でも、ここのサイトを見てタワーなんかに行っても、けっこう置いてない音源も多いですね。
ご購入は通販が多いのでしょうか?

投稿: くっしぃ@サウジ | 2008年2月21日 (木) 07時20分

大変お待たせしました!

今回、じっくりと聴き込みまして「小舟にて」+「バレエ」という吹奏楽的刷り込み?は一掃され、「メヌエット」が大好きになりました。私自身にとっても大きな収穫でした。この曲に現れる木管楽器の魅力は金管楽器では出せないものですねえ。しみじみいいなーって思います。

この曲は録音が少なく、メジャーなオケ/指揮者の録音となると本当に僅かです。今回お薦めしたもの以外の演奏も、夫々に味があって悪くないと思いますが、それはこの曲が奏者の心もあったかくしてくれる音楽だからかもしれませんね。
・・・で、「お薦め」については印象を女性の魅力に例えてみました。^^)

♪♪♪

お気付きの通り、私のCD購入は通販が多いです。最大の理由は「マニアック」なものが多く、ショップの店頭ではなかなか手に入らないからです。ご紹介したものは全てAmazonで購入できますよ。

投稿: 音源堂 | 2008年2月21日 (木) 12時28分

なるほど、やはりアマゾンですか。
こちらでも前に紹介いただいたWerner Haasのドビュッシー集をアマゾンに頼んでいて、届くのが楽しみです。
小組曲はどの曲も魅力があって、どれか一つと言われたら僕なら困ってしまうでしょう。その時の気分にもよりますが、今なら「小舟にて」かなあ。木管(オケ版)が本当にいいですね、この曲は。

投稿: くっしぃ@サウジ | 2008年2月25日 (月) 03時12分

Haasのドビュッシー、本当にいいですよ。特にオケや吹奏楽をやっている人にとってはそう感じられるんじゃないかと思います。
「小組曲」はビュッセルの編曲が本当に素晴らしいですね。これに比べると「喜びの島」の管弦楽版は・・・。今回買増したCDにもこれが収録されているものがあったのですが、やっぱりイマイチ。演奏というより、オーケストレーションの問題ですな。真島吹奏楽版の方が原曲の良さが出てると思います。

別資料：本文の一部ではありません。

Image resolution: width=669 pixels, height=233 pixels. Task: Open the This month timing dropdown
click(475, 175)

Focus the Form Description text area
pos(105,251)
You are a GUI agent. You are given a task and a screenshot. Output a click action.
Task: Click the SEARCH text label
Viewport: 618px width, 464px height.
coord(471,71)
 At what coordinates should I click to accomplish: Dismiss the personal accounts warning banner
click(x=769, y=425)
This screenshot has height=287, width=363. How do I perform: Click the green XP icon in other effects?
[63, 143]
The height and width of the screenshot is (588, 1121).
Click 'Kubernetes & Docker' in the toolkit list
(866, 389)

投稿: 音源堂 | 2008年2月25日 (月) 10時51分

この曲との出会いは、やはり弘前南高校の演奏でした。
社会人になってからは、オケで全曲演奏を経験しました。オーボエとしてはおいしいところだらけでしたね。いつか又やってみたいです。

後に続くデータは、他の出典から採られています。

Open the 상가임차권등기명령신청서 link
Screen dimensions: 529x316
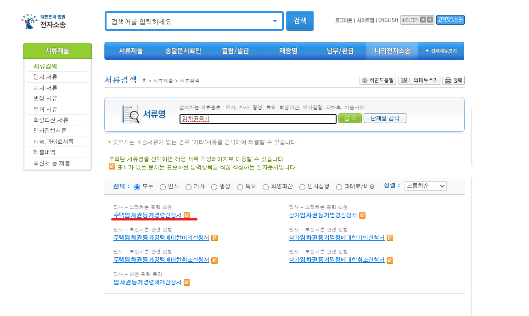pyautogui.click(x=323, y=215)
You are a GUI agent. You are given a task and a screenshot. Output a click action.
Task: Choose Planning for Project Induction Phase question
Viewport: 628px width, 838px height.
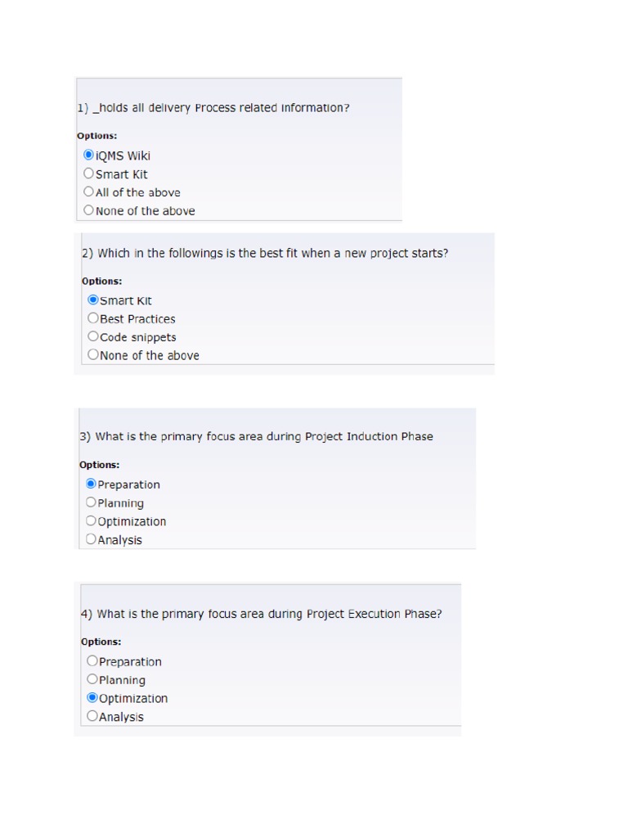[x=91, y=502]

吹奏楽では、アンコンで生徒にやらせることがありますが、成績はなかなか、、、、。

バレエをやったときは「いける!!」と思いましたが、生徒が熱中しすぎて自爆(というか評価されませんでした)
行列は、演奏もチームとしてもいまいちまとまりきれず。
今年は一年生木金打混合6人チームで、小舟にて、に挑戦します。
中学生ではなかなか難しいと思いますが、この曲のすばらしさに少しでも近づければなあ、と思います。

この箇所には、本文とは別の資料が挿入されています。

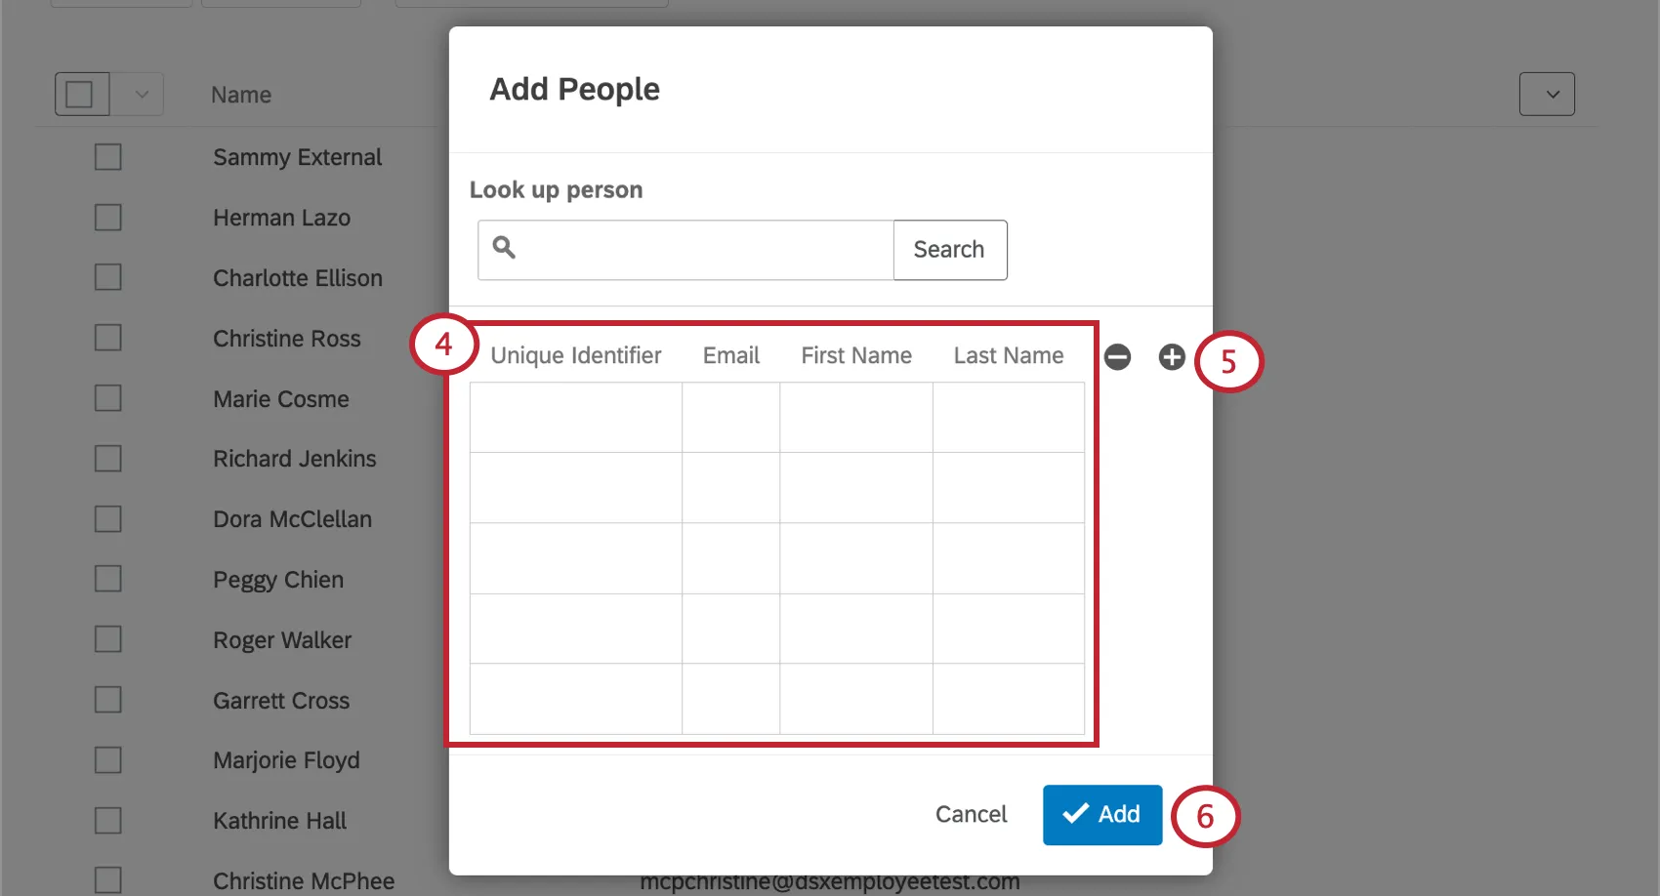The image size is (1660, 896).
Task: Click the magnifying glass search icon
Action: coord(504,249)
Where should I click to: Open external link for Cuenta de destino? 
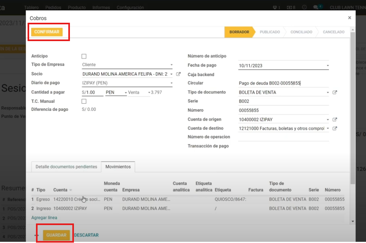pyautogui.click(x=334, y=128)
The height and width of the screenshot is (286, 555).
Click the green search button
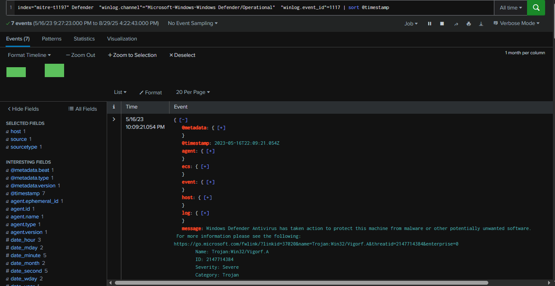tap(536, 8)
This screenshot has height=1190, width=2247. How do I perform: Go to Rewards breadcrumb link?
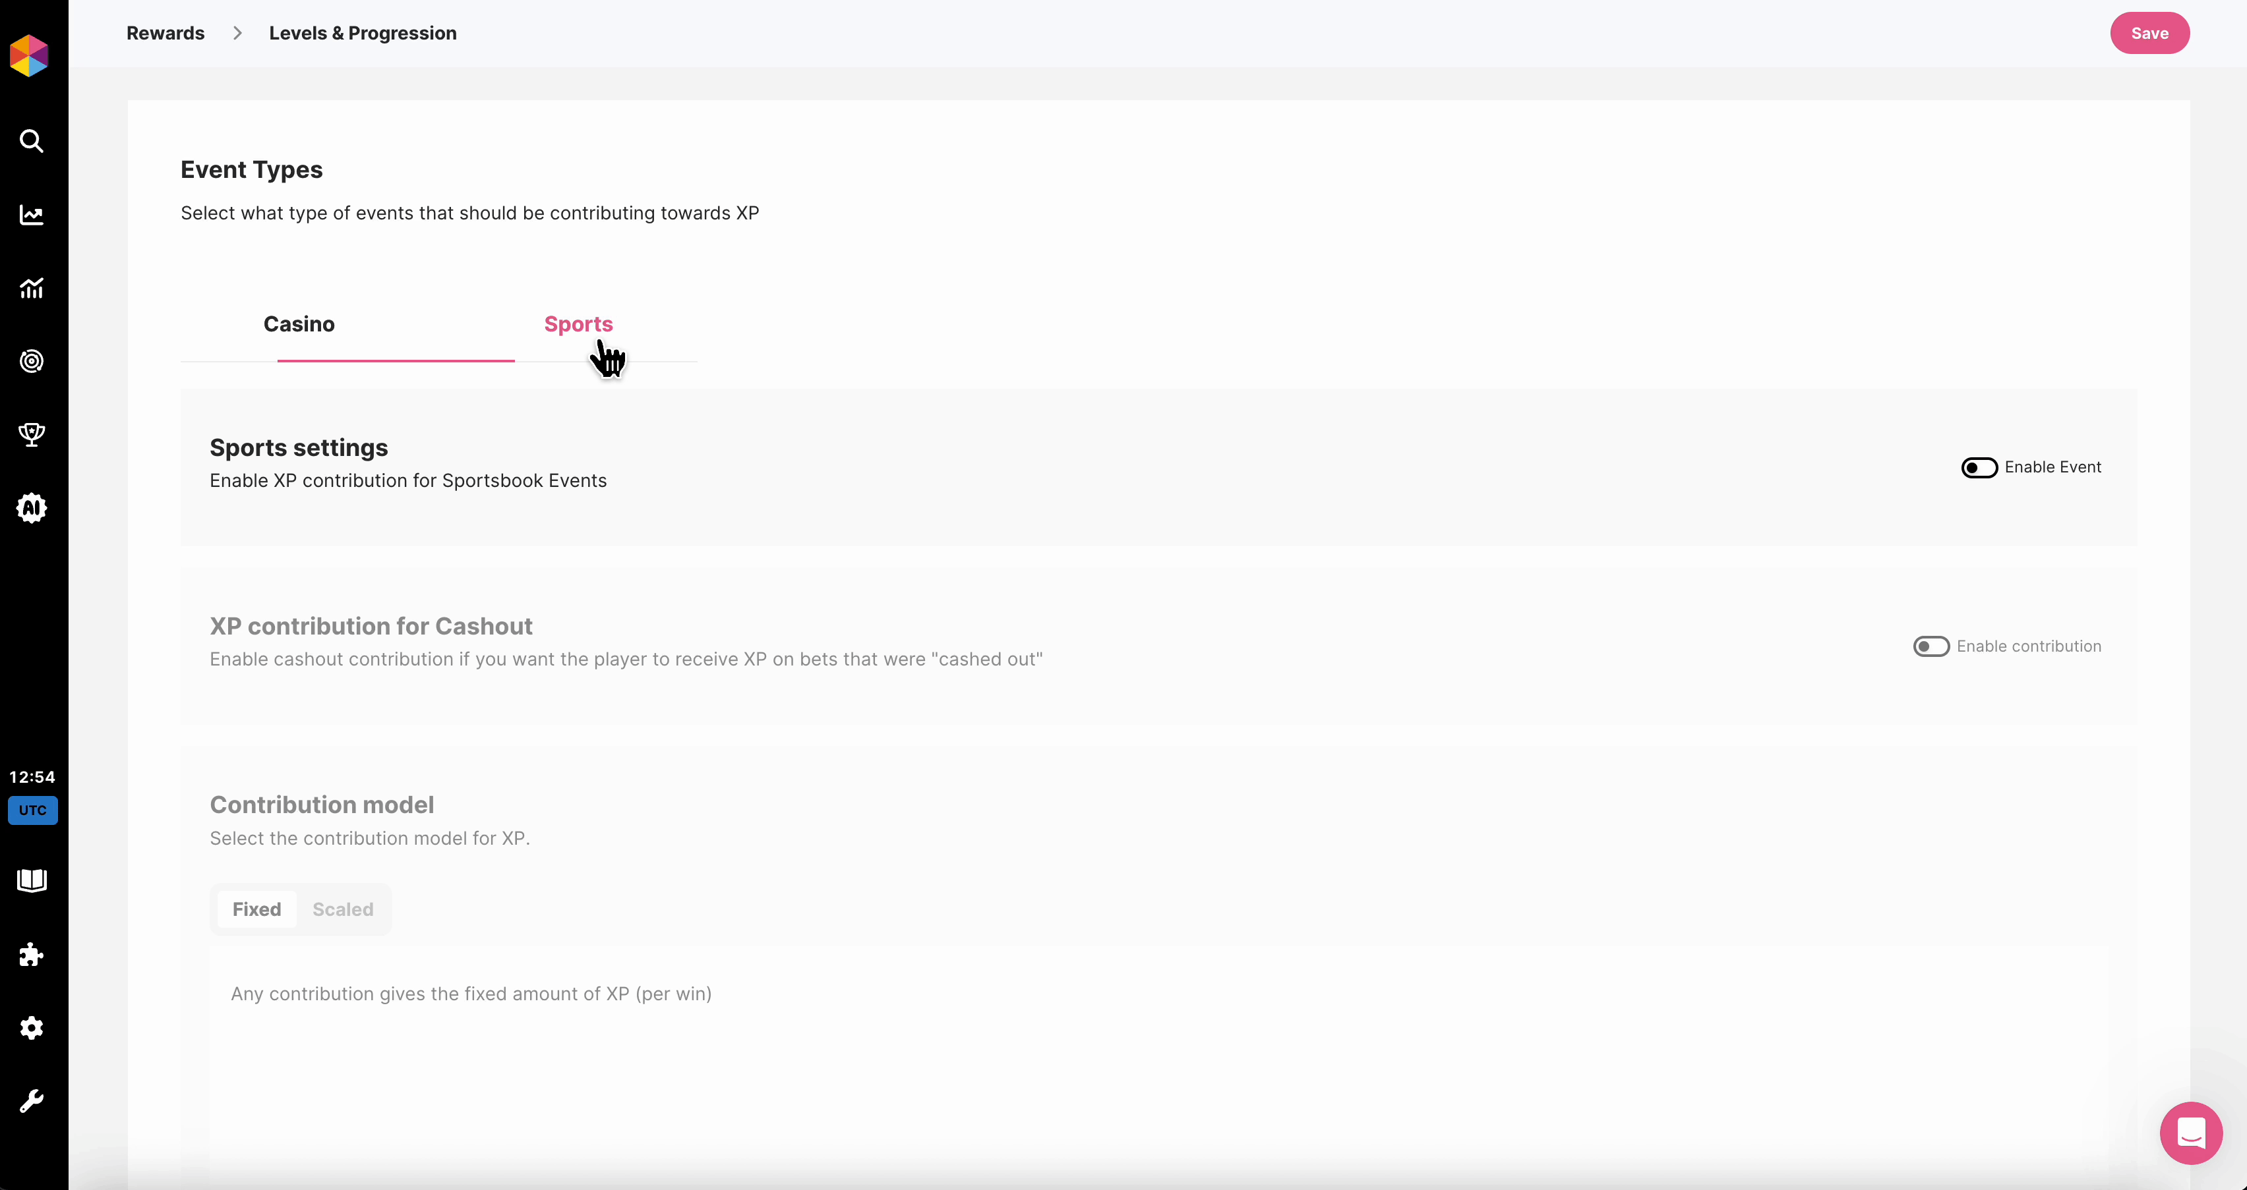pos(166,33)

それにしても編曲が大変だった。これから2ヶ月の練習で本番です。

投稿: とらまる | 2009年11月 6日 (金) 11時43分

とらまるさん、コメントを有難うございます。
Oboe奏者でいらしたんですね…!素敵ですよねー。永遠の憧れですね、Oboeは。

「小組曲」はその名の通り可愛いらしい小品ですが、しみじみといい曲です。どの演奏を聴いてもそれぞれに良さがあるのは、この曲が優れていることの表われでしょう。